Prozesse verbessern:

– Eigenverwaltungs- und Schutzschirmverfahren werden eigenständig; keine Veröffentlichung des Firmennamens
– Eröffnung von Insolvenzverfahren auch ohne Liquidität
– Abschaffung des vollen Stimmrechts von gesicherten Gläubigern
– Deckelung der Verwalter-Vergütung (max. 40 Prozent)
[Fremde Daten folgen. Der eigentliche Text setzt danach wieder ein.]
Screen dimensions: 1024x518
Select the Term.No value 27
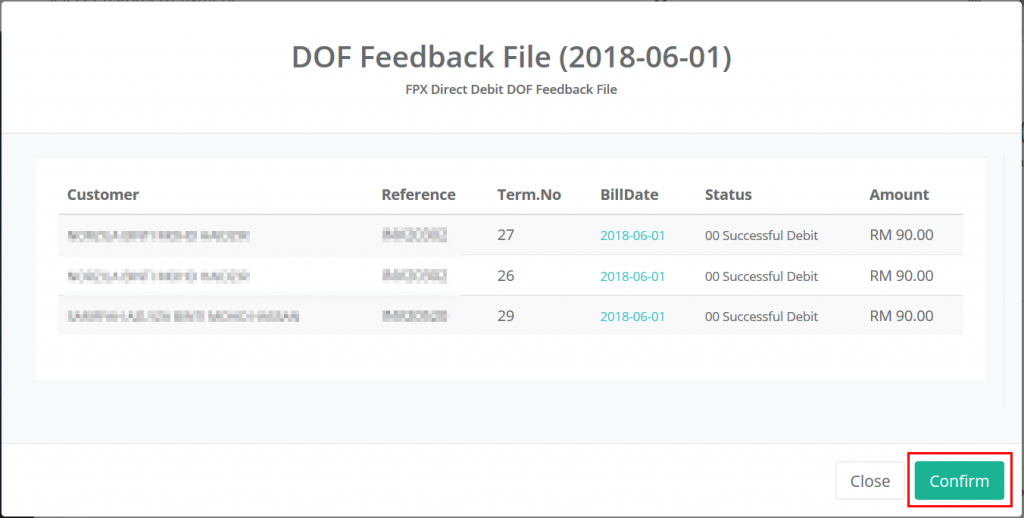(507, 235)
Mehr Transparenz in den Verfahren:

– elektronische Information, digitale Einsichtnahme in Akten
– Gläubigerversammlungen auch im Web
– Insolvenzgerichte veröffentlichen Verwalter-Liste und Auswahlkriterien

Höhere Professionalisierung der Beteiligten:

– Mitgliedschaft im Gläubigerausschuss an Befähigung knüpfen
– Richter betriebswirtschaftlich fortbilden
– Insolvenzgerichte auf Exzellenzstandorte konzentrieren
– Berater hinsichtlich (Beantragung der) Eigenverwaltungs- und Schutzschirmverfahren schulen

Fazit: Die Ergebnisse des 1. Deutschen Gläubigerkongresses 2012 werden nicht nur die juristische Fachwelt nachhaltig beeinflussen. Denn zum ersten Mal wurde ein rechtspolitischer Diskussionskatalog aufgestellt, in dem sich die unterschiedlichen Anspruchsgruppen gemeinsam wiederfinden. Die in der aktuellen Entschließung formulierten Ideen dienen der pragmatischen Verbesserung des gläubigerfokussierten Insolvenzverfahrens. Sie betreffen seine Abläufe, Transparenz und Professionalisierung. Ihre Umsetzung wird den Sanierungsstandort Deutschland im internationalen Wettstreit weiter nach vorne bringen.